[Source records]
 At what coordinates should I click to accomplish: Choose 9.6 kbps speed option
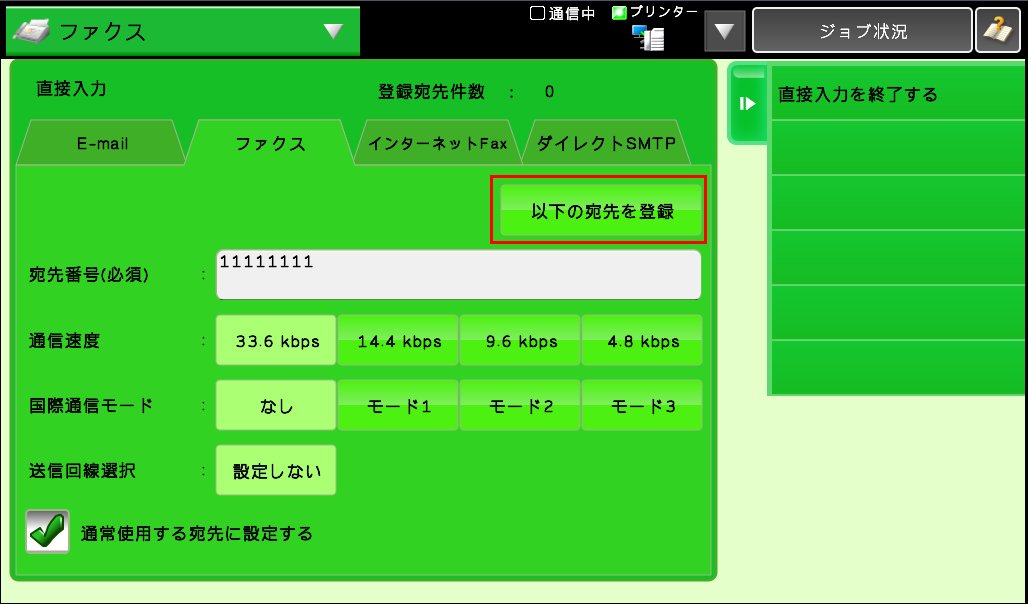click(x=521, y=341)

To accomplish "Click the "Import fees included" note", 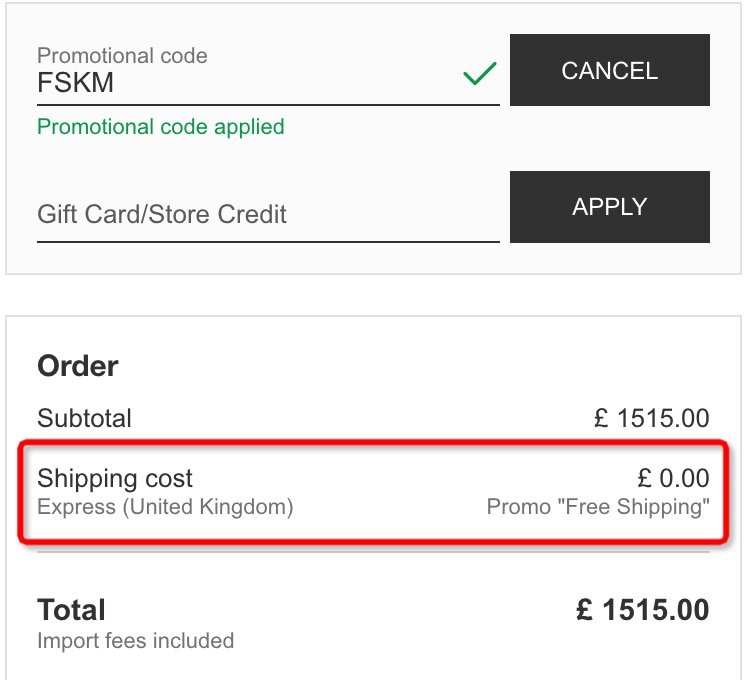I will pos(135,640).
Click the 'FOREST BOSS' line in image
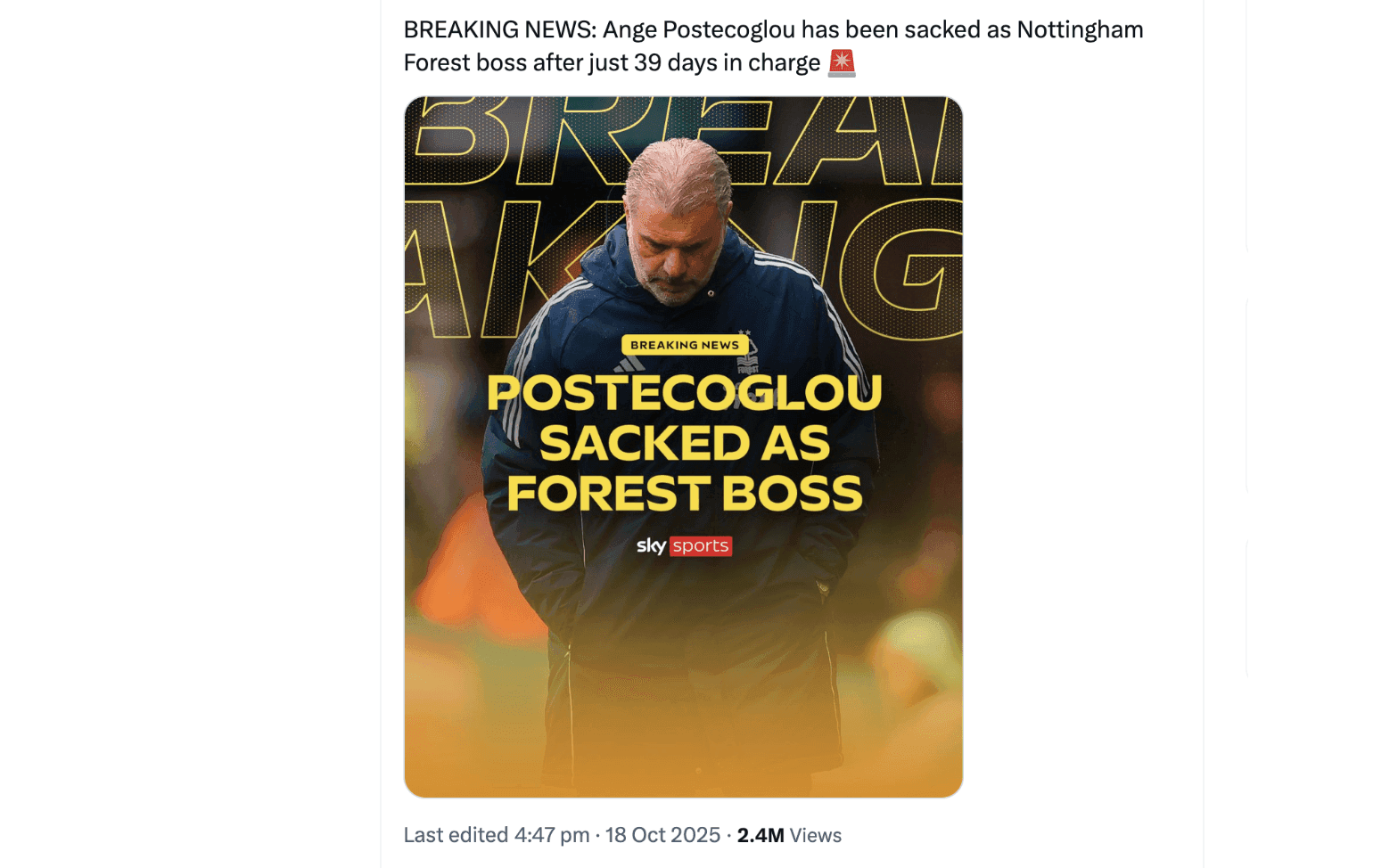This screenshot has width=1398, height=868. [684, 493]
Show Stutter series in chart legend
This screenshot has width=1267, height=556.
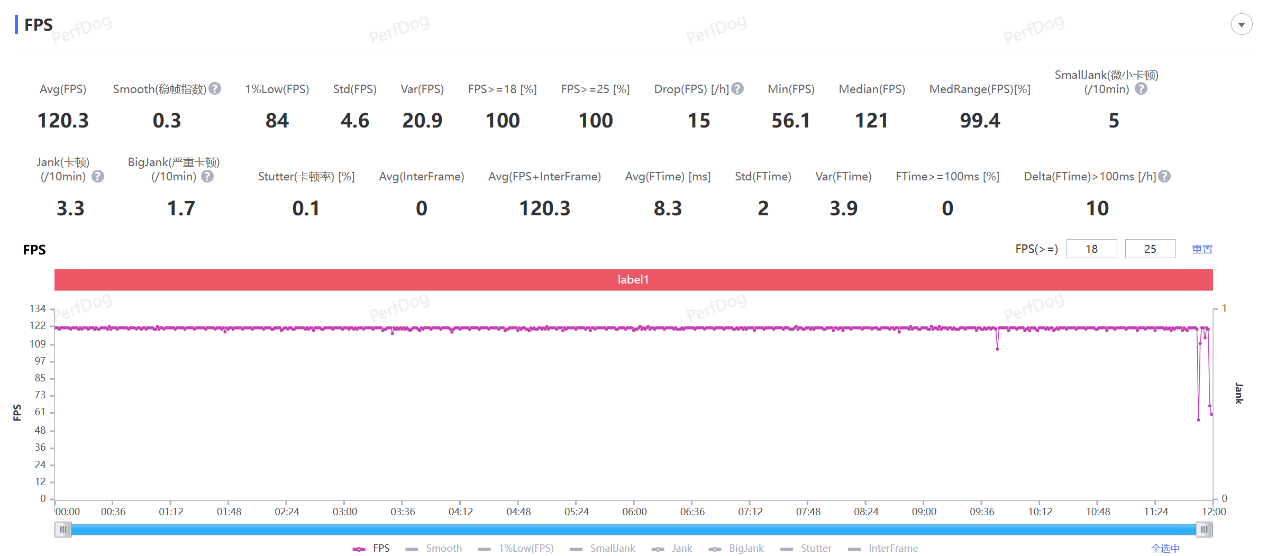tap(805, 548)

§ ASSIGNMENT:
The lines to retype run from the one containing "Click the 'FOREST BOSS' line in image" through the last line of the records above; write them exactly and skip the pictures.

§ WRITTEN ANSWER:
Click the 'FOREST BOSS' line in image
This screenshot has width=1398, height=868. [684, 493]
Show Stutter series in chart legend
This screenshot has width=1267, height=556.
tap(805, 548)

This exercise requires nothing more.